--- PAGE EXTRACT Enclosed Below ---

Though gayals have been seen roaming some localities in the central provinces, including Cat Tien National Park, no case of ‘cohabitation’ between wild gayals and domesticated cattle has been recorded.

Tran Que, from the Da Lat Nuclear Research Institute’s Biotechnology Center in Da Lat City, Lam Dong, said his research team could only keep 10 first-generation hybrid calves, as the farmers had sold the remainder before the team offered to buy them. 

Assoc. Prof. Tham stressed that the hybrids had displayed dominant characteristics including their larger size, better resistance to disease and superior adaptability to the hot climate.

His team is set on expanding the hybrid herd in an effort to create a new gene pool for the local animal husbandry industry.

The one-of-a-kind match between the wild beasts and tamed cows has also resulted in higher-grade of meat and increased meat production.

“Breeding the next generation of gayal hybrids will tap the wild gayals’ prized gene pool, and create new gene combinations and premium meat-producing strains,” he elaborated.

“What we are doing is imitating what prehistoric people did. They would take home different bovine breeds following hunting trips and let them loose in sheds so that they could freely mate, resulting in random crossbreeds,” he added.

Tham revealed his team is working hard to ‘match-make’ first-generation bull and heifer hybrids with cattle in both a controlled and random mode.

In early 2016, the research farm welcomed hybrids of the second and third generations, all of which are heifers.

First-generation hybrid bulls have mated with farm cows but have so far failed to successfully impregnate their mates.

--- End of Enclosed PAGE EXTRACT ---
--- DATA UNDER STUDY Enclosed Below ---

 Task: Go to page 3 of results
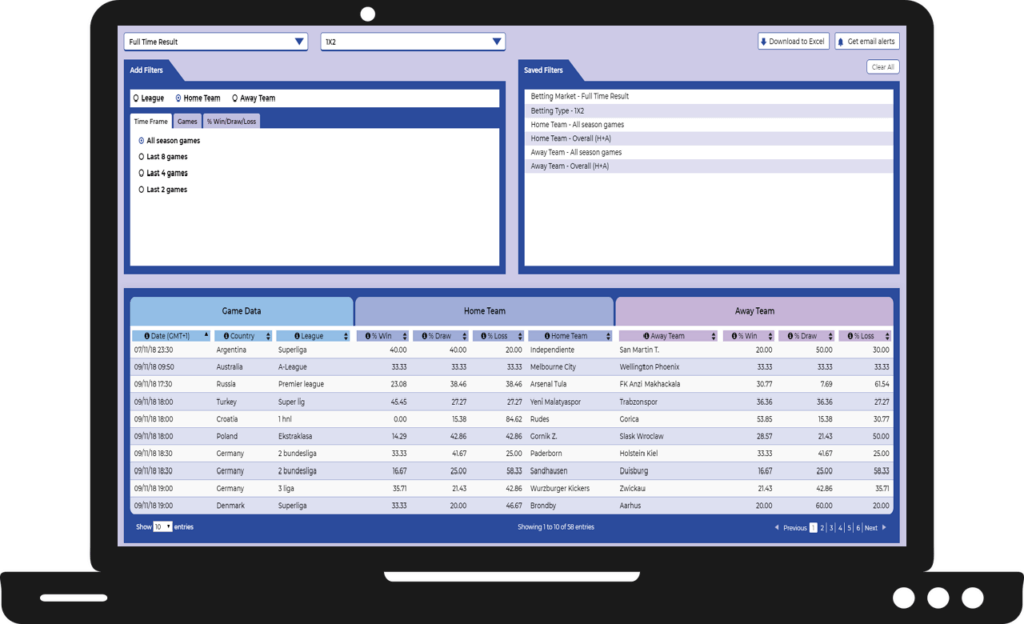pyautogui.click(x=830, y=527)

--- End of Enclosed DATA UNDER STUDY ---
--- DATA UNDER STUDY Enclosed Below ---

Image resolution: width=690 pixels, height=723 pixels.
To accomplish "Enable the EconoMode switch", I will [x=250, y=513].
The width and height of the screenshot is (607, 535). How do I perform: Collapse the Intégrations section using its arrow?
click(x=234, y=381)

--- End of Enclosed DATA UNDER STUDY ---
--- DATA UNDER STUDY Enclosed Below ---

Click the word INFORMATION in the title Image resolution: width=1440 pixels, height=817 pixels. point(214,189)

--- End of Enclosed DATA UNDER STUDY ---

ASSIGNMENT 1:
According to the article on gayal hybrids, what did the research farm welcome in early 2016?
ASSIGNMENT 2:
Write the next part of the article on gayal hybrids, picking up after its final sentence.
The records have no connection to the article on gayal hybrids.

ANSWER 1:
It welcomed second- and third-generation hybrids, all of them heifers.

ANSWER 2:
Que, from the Da Lat Nuclear Research Institute’s Biotechnology Center, underlined that though the third-generation heifers’ chromosomes have yet to be decoded, they are confirmed as gayal hybrids based on the gayal-like traits they have inherited from their mother, particularly the horns and white leg markings.

“We’ve successfully bred the deceased gayal’s traits, but there remains a lot of work if the meat-producing herd are to be expanded and improved, as we really need potent first-generation hybrid bulls,” Tham explained.

Copulation between first-generation hybrid bulls and farm cows can easily result in dozens or even hundreds of new hybrids.

“It’s difficult to enlarge the herd from first-generation [female] heifers which only give birth to one calf each year, while first-generation bulls will die in 20 years,” Tham noted. 

The research team later divulged the good news: one domesticated heifer kept by a farmer has reportedly conceived after mating with a first-generation hybrid bull.

Another cow kept at the research farm has also been confirmed pregnant, with the farm’s records indicating that the fetus belongs to a first-generation hybrid bull.

“After the heifer gives birth, we’ll decode the calf’s chromosomes to see if a rare occurrence has happened in Phuoc Binh,” Tham said hopefully.